THE TASK: Which lines in the data contain the word "pixels"? Please copy each of them.
(DATA SHOWN)
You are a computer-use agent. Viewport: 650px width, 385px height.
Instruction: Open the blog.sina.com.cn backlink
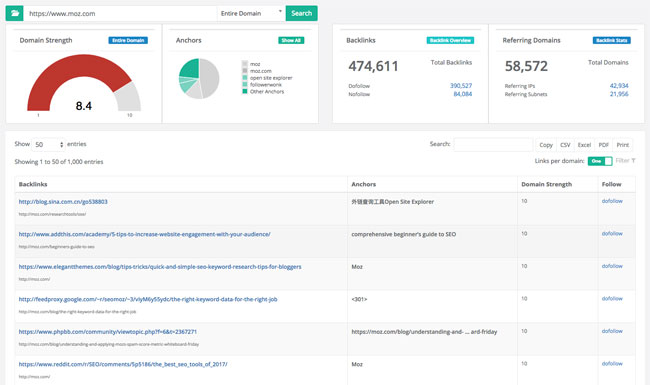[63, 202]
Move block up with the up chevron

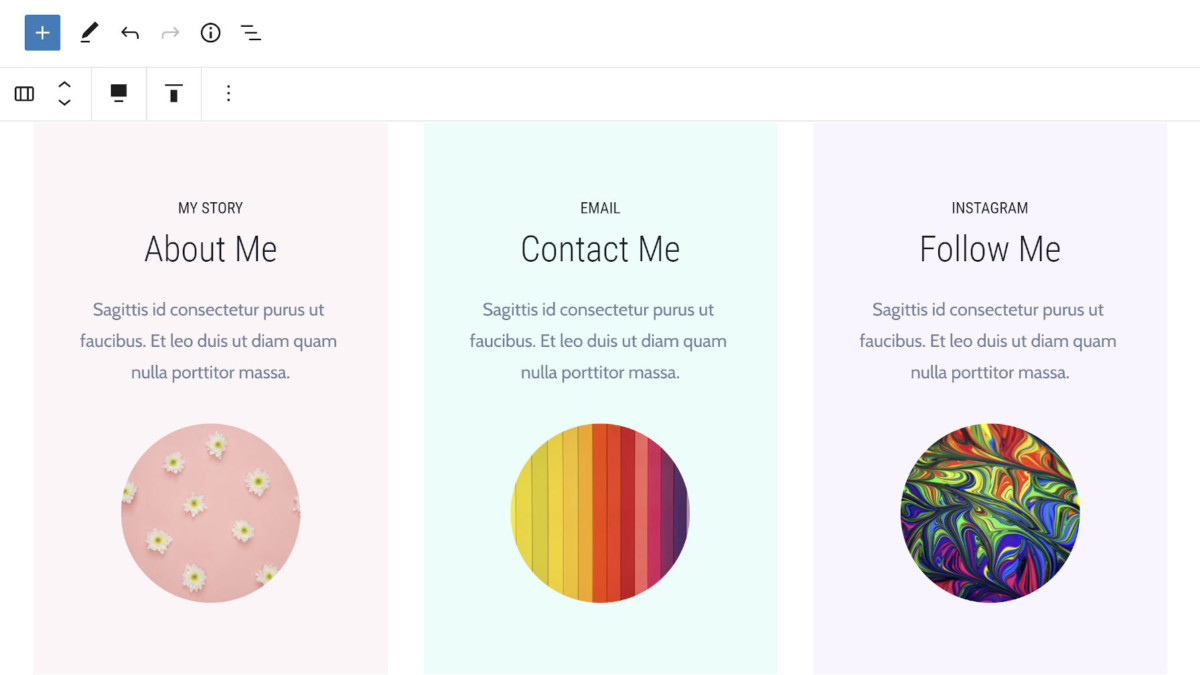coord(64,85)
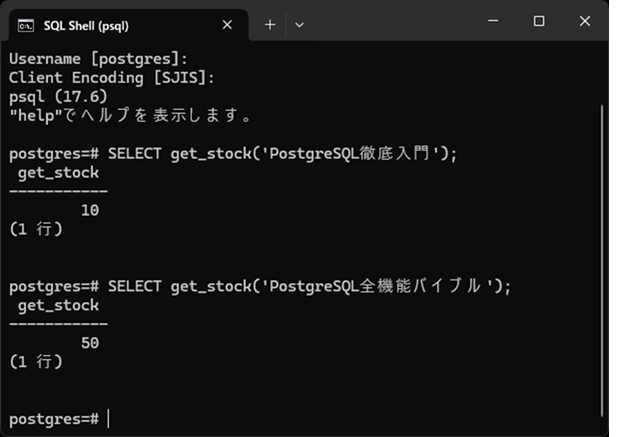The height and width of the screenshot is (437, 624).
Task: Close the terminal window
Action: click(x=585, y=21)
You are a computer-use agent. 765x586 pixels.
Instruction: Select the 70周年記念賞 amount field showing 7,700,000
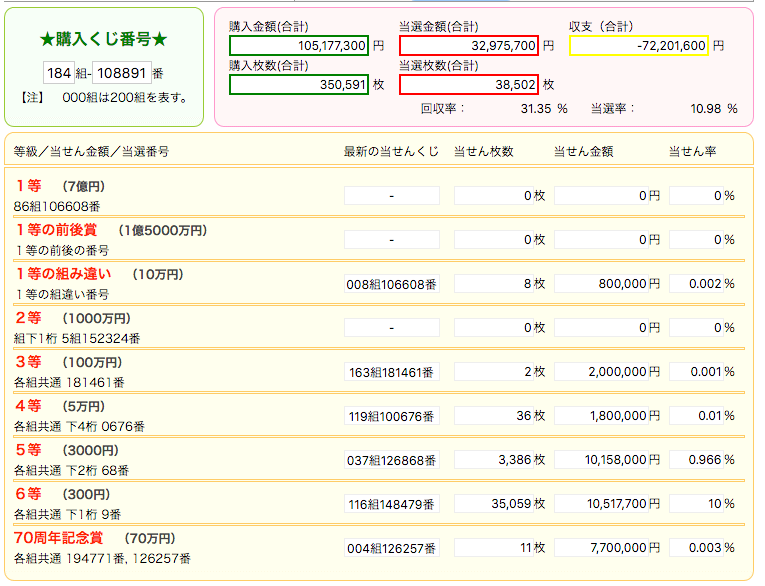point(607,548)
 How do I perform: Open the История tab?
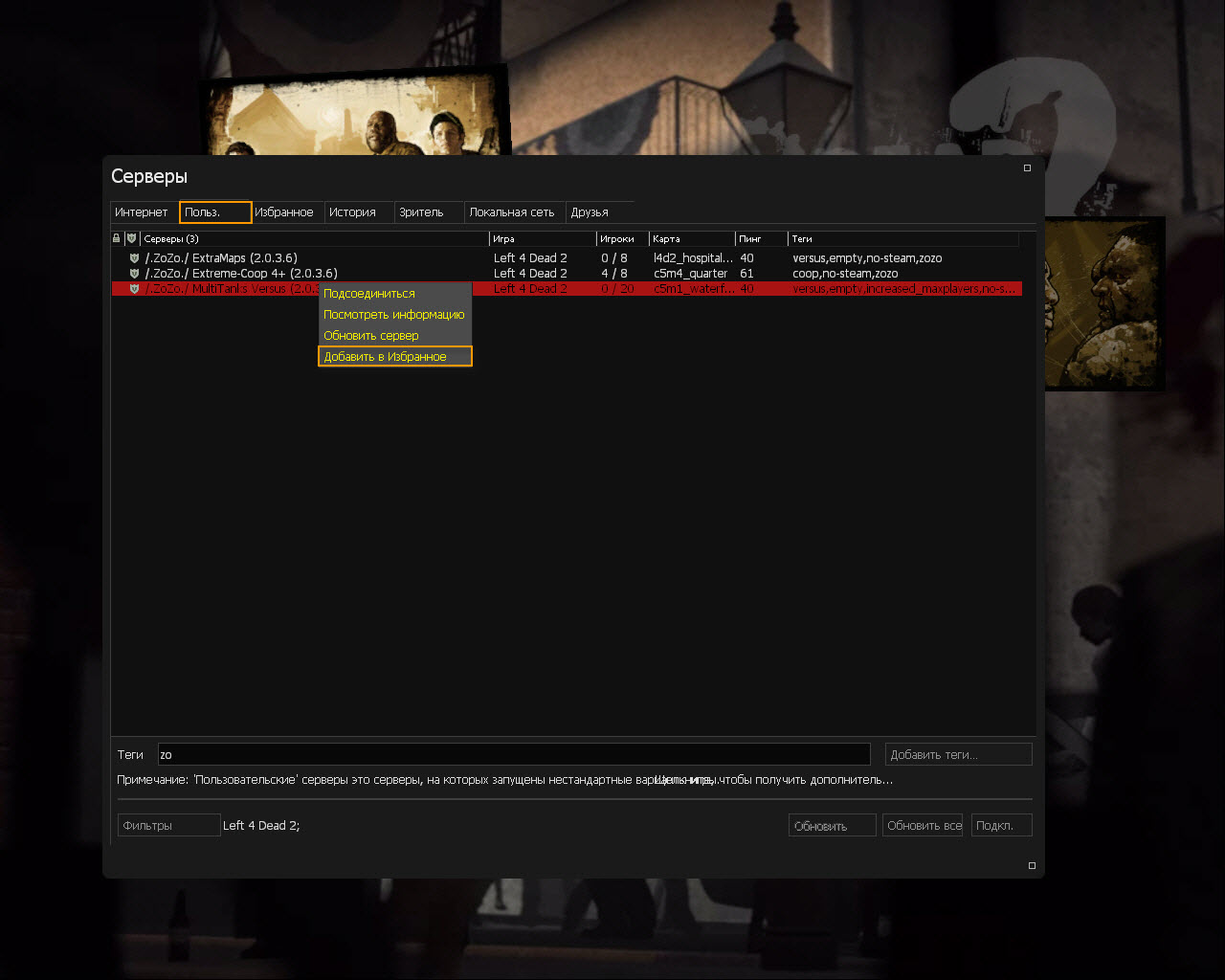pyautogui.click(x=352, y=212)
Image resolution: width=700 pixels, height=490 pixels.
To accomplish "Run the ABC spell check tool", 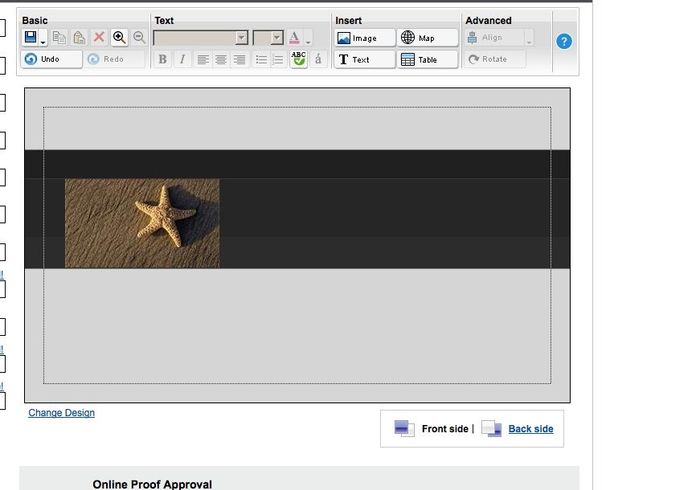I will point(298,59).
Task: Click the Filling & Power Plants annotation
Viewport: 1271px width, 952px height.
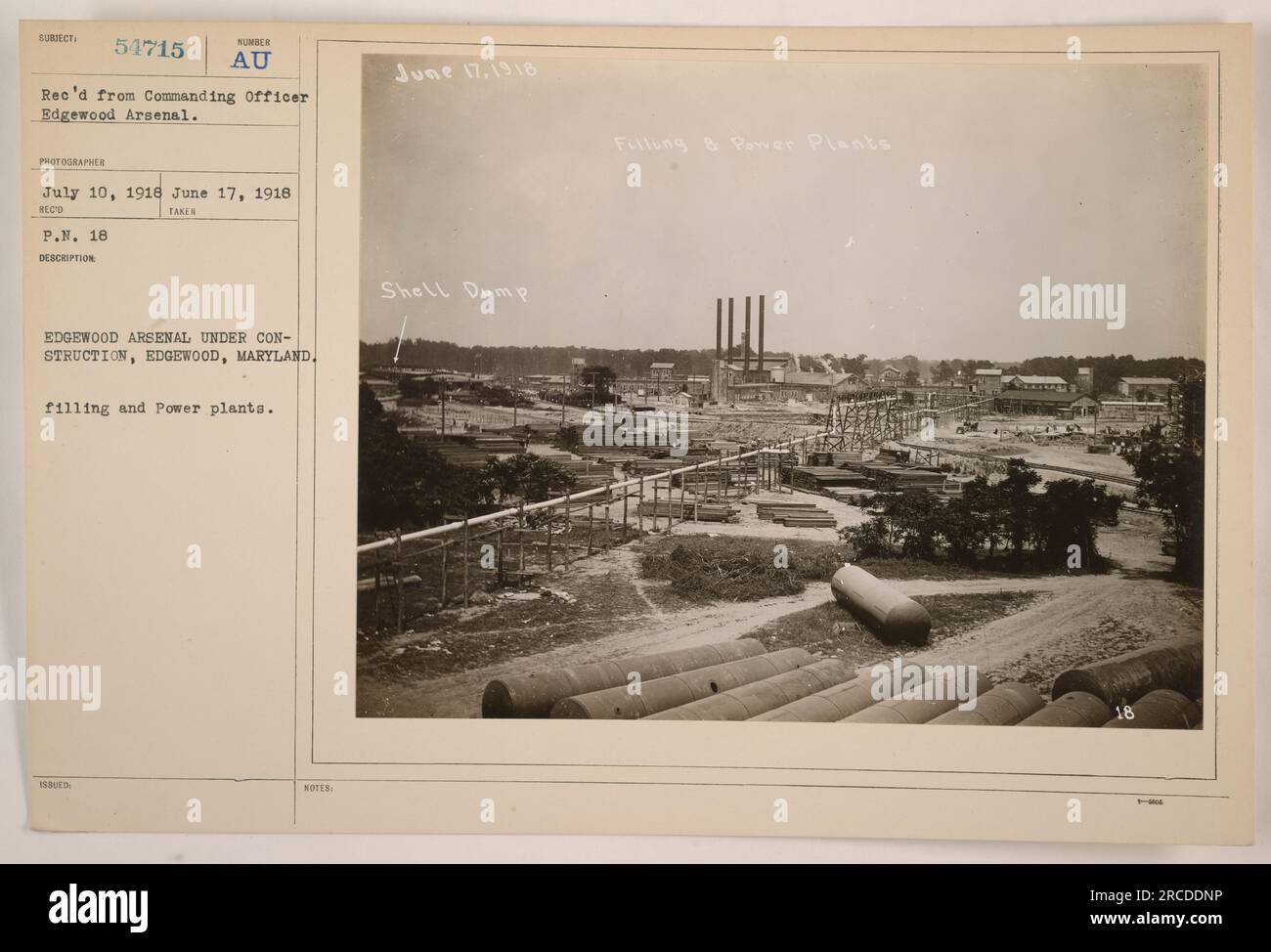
(End DATA SHOWN)
WORKED SOLUTION:
You are a computer-use agent. 765x586 pixels.
Image resolution: width=700 pixels, height=490 pixels.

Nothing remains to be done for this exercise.